I noticed a few weeks ago that some of the news sites had picked up on the story that SOE has been poking around about Planetside 2 lately, in particular by putting out a survey to gauge interest in it and, probably more notably, figure out how to improve things for the sequel. I’m generally pretty excited about the possibilities of the MMOFPS genre’s future but until hearing about this seemingly sudden interest in developing a sequel to Planetside I wasn’t very optimistic about it. It seems as if many non-massively multiplayer FPS games like the Battlefield series and its imitators are delivering more massive, semi-persistent FPS experiences than some of the new and upcoming MMOFPS titles. Planetside, it seems, was one of the few games to actually deliver on the concept. Sure, there are other games that could be considered both FPSes and MMOs but most of them (i.e. Neocron and the newly released Fallen Earth) feature RPG elements much heavily in the mix than Planetside ever did.

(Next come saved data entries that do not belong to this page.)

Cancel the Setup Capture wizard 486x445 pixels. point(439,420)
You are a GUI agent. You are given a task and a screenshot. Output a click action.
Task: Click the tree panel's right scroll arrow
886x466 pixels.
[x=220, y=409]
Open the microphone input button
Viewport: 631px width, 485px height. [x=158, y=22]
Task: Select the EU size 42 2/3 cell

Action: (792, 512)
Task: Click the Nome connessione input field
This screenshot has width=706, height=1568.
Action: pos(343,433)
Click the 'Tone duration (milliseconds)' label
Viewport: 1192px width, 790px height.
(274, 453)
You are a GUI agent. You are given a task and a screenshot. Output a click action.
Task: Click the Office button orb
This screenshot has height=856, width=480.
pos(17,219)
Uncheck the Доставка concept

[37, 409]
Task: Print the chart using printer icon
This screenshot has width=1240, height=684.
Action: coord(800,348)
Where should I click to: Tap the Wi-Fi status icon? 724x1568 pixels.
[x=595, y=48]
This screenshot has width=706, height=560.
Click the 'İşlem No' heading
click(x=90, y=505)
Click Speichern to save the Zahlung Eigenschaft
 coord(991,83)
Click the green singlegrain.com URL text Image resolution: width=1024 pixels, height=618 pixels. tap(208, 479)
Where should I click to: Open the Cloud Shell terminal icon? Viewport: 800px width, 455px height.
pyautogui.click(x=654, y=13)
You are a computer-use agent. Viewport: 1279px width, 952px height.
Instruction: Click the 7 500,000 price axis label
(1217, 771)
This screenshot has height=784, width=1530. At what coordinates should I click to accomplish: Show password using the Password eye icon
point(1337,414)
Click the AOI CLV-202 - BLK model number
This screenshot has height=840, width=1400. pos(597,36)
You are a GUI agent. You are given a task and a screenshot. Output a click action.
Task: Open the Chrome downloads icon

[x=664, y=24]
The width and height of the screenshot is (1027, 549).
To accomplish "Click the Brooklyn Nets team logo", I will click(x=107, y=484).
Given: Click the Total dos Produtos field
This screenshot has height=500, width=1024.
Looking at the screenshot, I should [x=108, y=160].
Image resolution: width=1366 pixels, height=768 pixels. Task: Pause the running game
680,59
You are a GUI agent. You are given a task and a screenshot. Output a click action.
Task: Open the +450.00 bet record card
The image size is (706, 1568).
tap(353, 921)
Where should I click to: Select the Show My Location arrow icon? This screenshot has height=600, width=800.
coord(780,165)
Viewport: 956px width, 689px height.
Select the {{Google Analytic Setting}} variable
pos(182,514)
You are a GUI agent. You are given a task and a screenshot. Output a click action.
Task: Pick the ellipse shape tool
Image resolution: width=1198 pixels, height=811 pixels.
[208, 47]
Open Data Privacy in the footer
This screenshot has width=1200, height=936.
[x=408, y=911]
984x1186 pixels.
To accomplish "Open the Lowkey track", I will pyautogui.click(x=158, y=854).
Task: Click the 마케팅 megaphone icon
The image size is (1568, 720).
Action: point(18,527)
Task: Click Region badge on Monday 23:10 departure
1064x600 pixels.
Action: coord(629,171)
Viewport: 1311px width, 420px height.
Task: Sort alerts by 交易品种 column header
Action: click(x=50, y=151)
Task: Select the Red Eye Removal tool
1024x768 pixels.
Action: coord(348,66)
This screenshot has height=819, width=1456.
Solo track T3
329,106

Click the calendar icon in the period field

“Staring up in awe as a friendly Galaxy dropship’s pilot ejects, sending it crashing directly into my face.”
Do I sound like I’m gushing about Planetside yet? Good. I’m a big fan of the game. I’d have to admit that it’s highly flawed in many respects, but not only did I love my time in the game (and I’ve gone back to it many times!) but it also holds some of my best online gaming memories. It’s also where I met The Praetorian Guard – a clan/guild that I ran with for several years in quite a few games, many of the members of which I’m still in contact with.
“A rare meet up with enemy soldiers in a Warp Gate’s safe zone.”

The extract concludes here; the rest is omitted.